- _SOURCE DATA_
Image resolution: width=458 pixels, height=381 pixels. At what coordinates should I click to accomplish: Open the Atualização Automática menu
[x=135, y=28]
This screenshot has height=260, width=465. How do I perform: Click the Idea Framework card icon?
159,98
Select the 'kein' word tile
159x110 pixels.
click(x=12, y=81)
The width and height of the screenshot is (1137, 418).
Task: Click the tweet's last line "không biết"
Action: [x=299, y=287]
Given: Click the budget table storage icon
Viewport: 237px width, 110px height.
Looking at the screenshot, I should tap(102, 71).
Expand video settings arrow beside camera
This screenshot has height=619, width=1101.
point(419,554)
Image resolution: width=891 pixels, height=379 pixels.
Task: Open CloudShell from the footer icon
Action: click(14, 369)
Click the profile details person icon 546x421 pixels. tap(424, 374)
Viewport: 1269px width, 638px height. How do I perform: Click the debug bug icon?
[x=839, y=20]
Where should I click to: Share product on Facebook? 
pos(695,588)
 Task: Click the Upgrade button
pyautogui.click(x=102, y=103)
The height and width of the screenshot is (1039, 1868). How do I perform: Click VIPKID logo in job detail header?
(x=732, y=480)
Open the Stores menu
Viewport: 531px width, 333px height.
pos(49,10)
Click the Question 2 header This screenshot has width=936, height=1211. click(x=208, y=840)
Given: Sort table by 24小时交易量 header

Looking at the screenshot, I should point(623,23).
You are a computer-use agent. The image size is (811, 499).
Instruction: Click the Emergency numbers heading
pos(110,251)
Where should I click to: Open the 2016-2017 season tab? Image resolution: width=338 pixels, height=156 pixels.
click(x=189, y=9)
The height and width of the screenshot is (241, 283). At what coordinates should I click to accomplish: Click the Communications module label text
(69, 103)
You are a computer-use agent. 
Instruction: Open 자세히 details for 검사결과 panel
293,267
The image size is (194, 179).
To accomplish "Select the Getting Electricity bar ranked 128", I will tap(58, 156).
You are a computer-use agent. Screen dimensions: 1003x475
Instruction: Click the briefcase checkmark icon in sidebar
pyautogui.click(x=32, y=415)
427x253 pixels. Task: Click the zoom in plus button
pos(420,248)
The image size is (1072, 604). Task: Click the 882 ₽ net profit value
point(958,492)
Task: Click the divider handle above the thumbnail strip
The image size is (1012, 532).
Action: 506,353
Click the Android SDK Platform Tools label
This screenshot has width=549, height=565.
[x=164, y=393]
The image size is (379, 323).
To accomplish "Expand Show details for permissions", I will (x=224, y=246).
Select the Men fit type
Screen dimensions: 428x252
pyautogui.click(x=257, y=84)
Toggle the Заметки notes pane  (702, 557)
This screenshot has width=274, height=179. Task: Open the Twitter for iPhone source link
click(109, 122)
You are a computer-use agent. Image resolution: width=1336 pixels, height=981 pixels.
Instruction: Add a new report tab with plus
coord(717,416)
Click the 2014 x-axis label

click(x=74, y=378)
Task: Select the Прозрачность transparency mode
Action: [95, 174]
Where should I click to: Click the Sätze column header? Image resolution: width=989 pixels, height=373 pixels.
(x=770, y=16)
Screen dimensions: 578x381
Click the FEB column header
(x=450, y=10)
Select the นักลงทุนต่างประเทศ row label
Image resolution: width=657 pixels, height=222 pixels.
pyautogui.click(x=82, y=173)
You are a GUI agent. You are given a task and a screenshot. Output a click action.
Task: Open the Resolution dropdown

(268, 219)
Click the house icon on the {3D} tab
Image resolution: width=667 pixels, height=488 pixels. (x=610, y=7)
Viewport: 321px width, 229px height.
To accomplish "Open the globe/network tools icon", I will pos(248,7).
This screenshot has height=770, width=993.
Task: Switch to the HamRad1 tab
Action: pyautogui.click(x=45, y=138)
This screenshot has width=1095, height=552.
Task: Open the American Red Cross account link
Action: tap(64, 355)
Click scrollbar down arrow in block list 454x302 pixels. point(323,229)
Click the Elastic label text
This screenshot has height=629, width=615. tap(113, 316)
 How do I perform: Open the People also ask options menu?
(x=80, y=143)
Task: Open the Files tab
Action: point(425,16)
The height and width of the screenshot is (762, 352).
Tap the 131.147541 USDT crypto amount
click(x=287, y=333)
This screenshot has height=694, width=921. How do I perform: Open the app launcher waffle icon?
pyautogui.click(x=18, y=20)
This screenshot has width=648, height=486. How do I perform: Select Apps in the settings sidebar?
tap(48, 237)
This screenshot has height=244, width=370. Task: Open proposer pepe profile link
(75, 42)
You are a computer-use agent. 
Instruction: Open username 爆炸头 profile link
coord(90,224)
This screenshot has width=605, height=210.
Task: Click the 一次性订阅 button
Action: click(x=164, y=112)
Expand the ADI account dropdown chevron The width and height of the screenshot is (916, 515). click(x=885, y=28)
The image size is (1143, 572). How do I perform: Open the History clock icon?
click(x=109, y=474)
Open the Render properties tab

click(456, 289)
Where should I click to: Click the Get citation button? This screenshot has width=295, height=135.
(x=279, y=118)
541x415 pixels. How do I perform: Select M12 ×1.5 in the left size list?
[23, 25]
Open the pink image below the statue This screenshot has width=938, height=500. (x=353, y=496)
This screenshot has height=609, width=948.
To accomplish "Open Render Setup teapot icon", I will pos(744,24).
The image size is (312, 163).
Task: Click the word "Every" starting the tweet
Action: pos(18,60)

- _WHAT YOU ARE ASKED TO DO_
Sift the material for lines with the string "computer". Copy each one found.

- _YOUR RESPONSE_
You are a computer-use agent. The image size is (811, 499).
You are a computer-use agent. 
You are a computer-use agent. Screen dimensions: 1003x475
You are a computer-use agent. Image resolution: width=1336 pixels, height=981 pixels.
You are a computer-use agent. 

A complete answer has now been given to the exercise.